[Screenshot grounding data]

******

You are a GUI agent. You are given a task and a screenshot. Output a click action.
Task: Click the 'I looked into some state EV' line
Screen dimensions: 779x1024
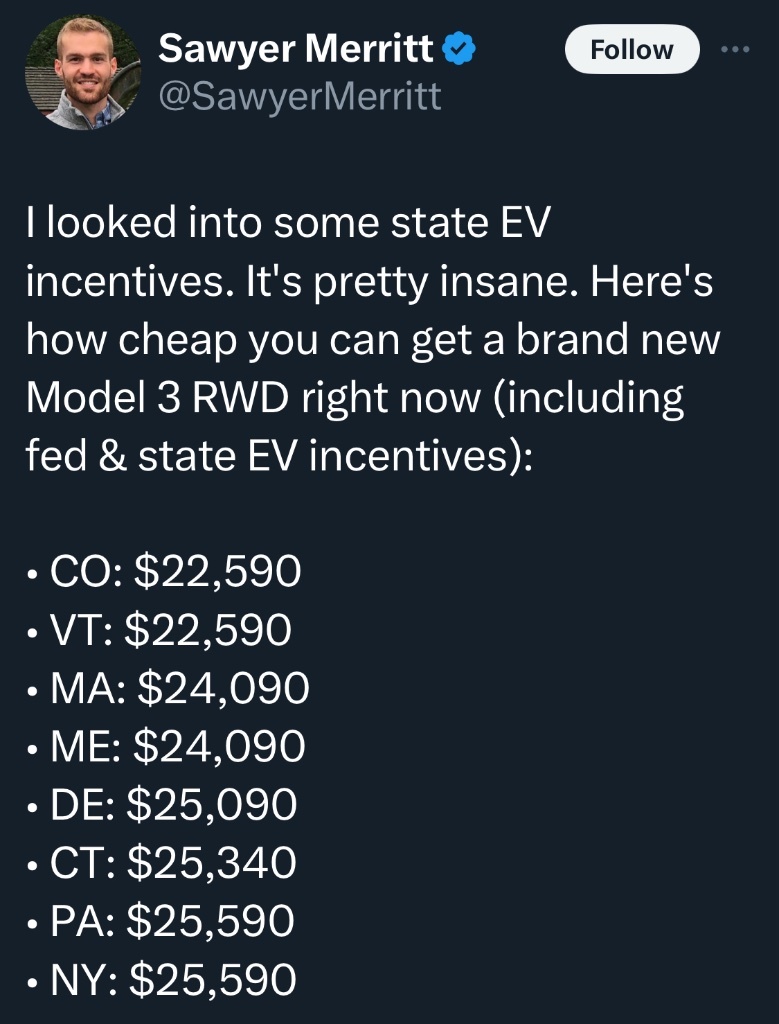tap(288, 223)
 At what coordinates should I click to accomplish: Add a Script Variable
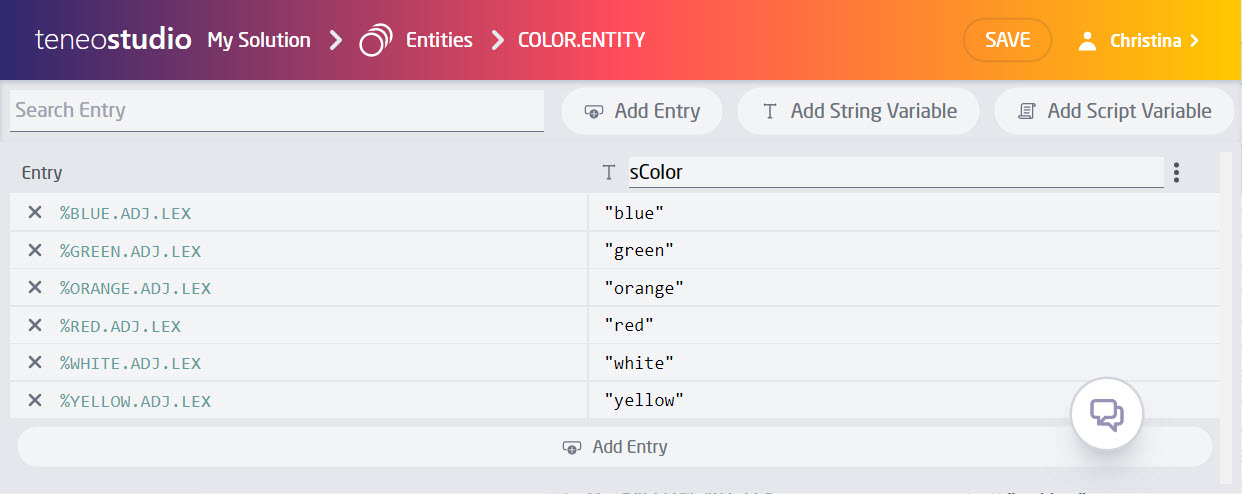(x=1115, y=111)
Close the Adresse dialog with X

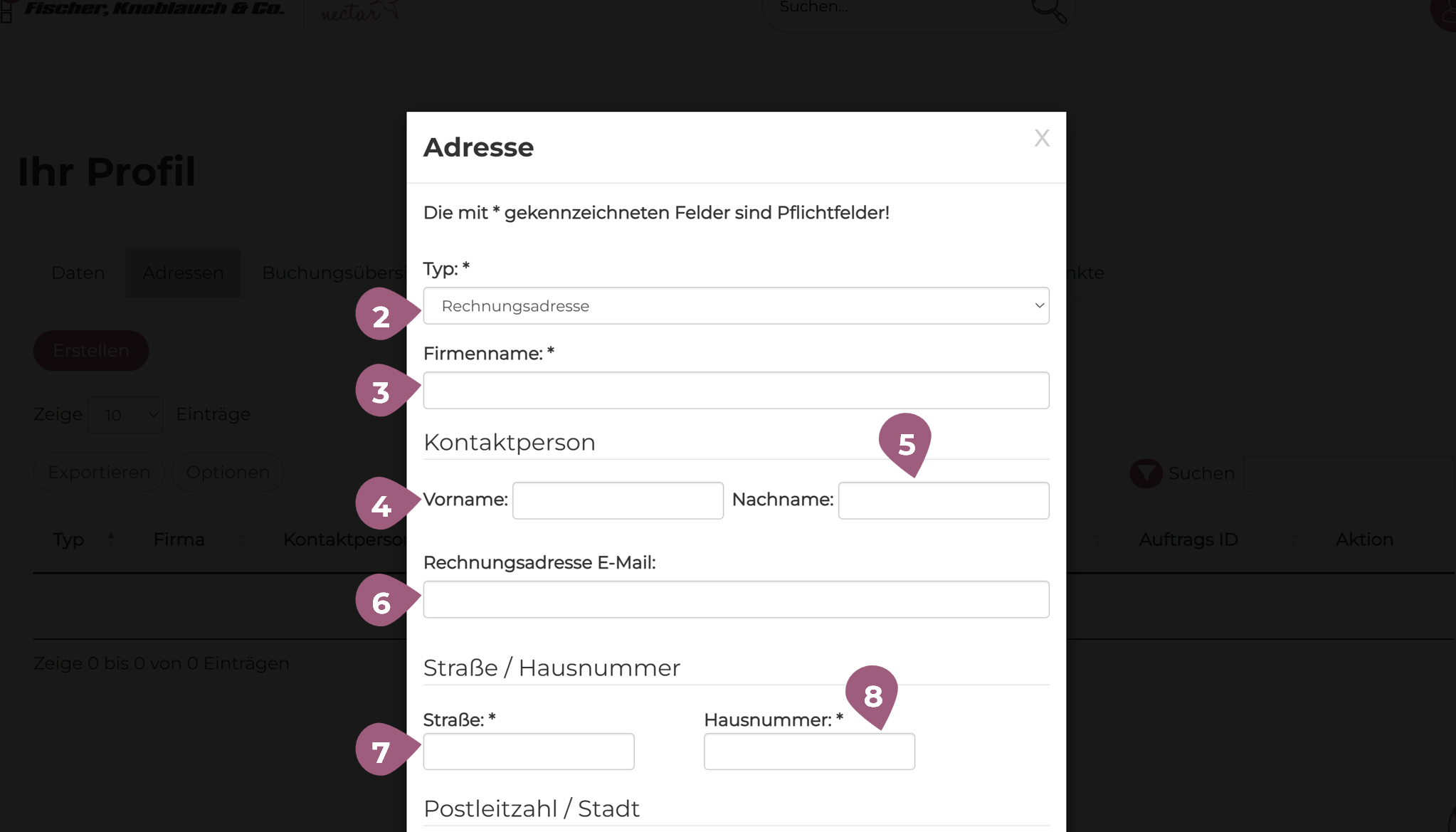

******

What you will do>
The entries need to be restated exactly, and their pictures left out.

Response area>
You are a GUI agent. You are given a task and a screenshot. Output a click action.
Task: Click the 'I looked into some state EV' line
Screen dimensions: 779x1024
tap(288, 223)
 At what coordinates should I click to accomplish: Add a Script Variable
(x=1115, y=111)
Close the Adresse dialog with X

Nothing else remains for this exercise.